Chips led the performance, with annual semiconductor exports at $173.4 billion (C$239 billion) after sustained memory price gains across the second half.
“This achievement, realized amid challenging conditions, reflects the resilience and growth potential of our economy,” Industry Minister Kim Jung-kwan said in a release.
A sizeable goods surplus capped the year as imports eased modestly on energy and petrochemical prices. Daily average exports also reached a new high, signalling improved utilisation across factories and yards.
Semiconductors anchor trade and logistics
Memory chips for AI data centres pulled volumes higher across terminals and carriers handling Korea linked trade lanes. The run-up in high bandwidth memory and DDR5 pricing supported unit values and capital spending plans at upstream materials and equipment suppliers.
Export diversification toward ASEAN and the European Union helped offset softness in China and the United States, stabilizing vessel calls and feeder schedules. Automobiles and ships also logged gains, though tariff exposure weighed on select markets and shifted some orders toward Europe and the CIS.
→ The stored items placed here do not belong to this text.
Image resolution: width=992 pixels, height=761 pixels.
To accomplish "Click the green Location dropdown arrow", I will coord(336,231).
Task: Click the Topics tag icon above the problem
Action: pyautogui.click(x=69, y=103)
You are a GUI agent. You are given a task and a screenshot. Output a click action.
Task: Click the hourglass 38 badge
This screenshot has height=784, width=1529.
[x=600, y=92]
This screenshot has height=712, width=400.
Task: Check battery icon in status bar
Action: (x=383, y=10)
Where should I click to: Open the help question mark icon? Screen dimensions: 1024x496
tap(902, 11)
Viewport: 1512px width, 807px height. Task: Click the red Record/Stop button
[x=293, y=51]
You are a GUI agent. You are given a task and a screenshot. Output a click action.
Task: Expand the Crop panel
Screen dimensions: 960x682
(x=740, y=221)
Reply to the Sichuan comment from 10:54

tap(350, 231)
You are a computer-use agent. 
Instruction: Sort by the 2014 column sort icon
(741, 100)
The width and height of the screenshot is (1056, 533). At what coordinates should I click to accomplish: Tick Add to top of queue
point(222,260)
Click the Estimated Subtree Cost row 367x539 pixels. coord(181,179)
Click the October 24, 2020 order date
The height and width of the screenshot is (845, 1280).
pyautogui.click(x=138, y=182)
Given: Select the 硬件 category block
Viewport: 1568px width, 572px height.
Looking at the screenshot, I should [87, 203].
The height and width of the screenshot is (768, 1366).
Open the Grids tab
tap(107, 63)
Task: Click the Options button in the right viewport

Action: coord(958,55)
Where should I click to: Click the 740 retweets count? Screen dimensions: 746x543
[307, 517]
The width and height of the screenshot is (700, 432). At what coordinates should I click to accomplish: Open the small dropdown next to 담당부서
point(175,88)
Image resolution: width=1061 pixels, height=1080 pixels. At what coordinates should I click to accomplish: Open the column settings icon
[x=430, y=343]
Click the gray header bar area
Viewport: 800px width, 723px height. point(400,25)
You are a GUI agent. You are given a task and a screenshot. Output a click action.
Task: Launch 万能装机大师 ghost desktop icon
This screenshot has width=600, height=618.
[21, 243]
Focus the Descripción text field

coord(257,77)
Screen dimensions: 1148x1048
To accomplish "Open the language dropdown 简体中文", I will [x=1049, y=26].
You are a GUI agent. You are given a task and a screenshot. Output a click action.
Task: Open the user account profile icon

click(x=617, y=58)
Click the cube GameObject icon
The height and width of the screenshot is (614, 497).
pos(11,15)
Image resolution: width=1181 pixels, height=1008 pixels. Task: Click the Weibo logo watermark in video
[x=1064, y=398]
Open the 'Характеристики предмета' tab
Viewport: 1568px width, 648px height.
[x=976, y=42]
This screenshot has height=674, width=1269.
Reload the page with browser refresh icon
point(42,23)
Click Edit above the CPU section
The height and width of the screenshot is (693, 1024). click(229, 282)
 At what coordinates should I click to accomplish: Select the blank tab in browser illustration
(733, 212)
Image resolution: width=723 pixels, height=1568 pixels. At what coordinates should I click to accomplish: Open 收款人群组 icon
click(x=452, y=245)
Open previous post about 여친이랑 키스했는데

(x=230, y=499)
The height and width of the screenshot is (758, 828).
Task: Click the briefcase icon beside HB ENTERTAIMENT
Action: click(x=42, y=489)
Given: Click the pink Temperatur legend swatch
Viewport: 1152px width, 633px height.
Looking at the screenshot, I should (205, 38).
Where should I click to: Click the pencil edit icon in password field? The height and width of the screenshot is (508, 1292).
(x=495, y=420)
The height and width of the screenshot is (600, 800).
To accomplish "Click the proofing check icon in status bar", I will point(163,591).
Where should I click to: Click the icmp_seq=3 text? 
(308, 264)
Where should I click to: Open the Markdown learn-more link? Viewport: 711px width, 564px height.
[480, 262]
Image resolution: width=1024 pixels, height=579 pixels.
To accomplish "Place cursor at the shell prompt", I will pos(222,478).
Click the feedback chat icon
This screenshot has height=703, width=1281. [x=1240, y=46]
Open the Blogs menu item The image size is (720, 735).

The pattern signals sustained pressure on ports to handle larger, higher value chip cargoes and maintain cold chain integrity for biohealth loads. Suppliers across chemicals, specialty gases, and packaging saw follow-on volumes tied to advanced fab output and backend packaging capacity ramps.
Tariffs reshape market mix
Trade protection measures continued to alter routes, sales channels, and product lineups as exporters adjusted to shifting tariff schedules and customs rules. Exporters leaned harder on Middle East, Latin American, and CIS demand to maintain momentum and reduce reliance on any single policy exposed market.
At the same time, the AI cycle kept capacity additions and backend packaging investments on track across memory, foundry, and advanced substrate lines.
“Semiconductor unit prices are expected to remain high next year,” said Kang Gam-chan, a trade official, citing limited memory supply and server demand.
For infrastructure and logistics, the focus now shifts to secure materials, reliable power, and water for next wave fabs and packaging plants.
Fab expansions require utility corridors, substation capacity, and wastewater treatment with high purity standards, often co-located with packaging hubs. Logistics upgrades, including reefer capacity for sensitive goods and additional gate automation, will support higher throughput at major ports.
Policymakers will weigh targeted support for upstream suppliers and export financing against the risk of overbuilding late in the cycle. A measured rollout, tied to demand signals from AI data centre operators, reduces bottlenecks and keeps export growth on a more stable base. Export credit agencies may also scale instruments to de-risk private capex during an extended chip upcycle.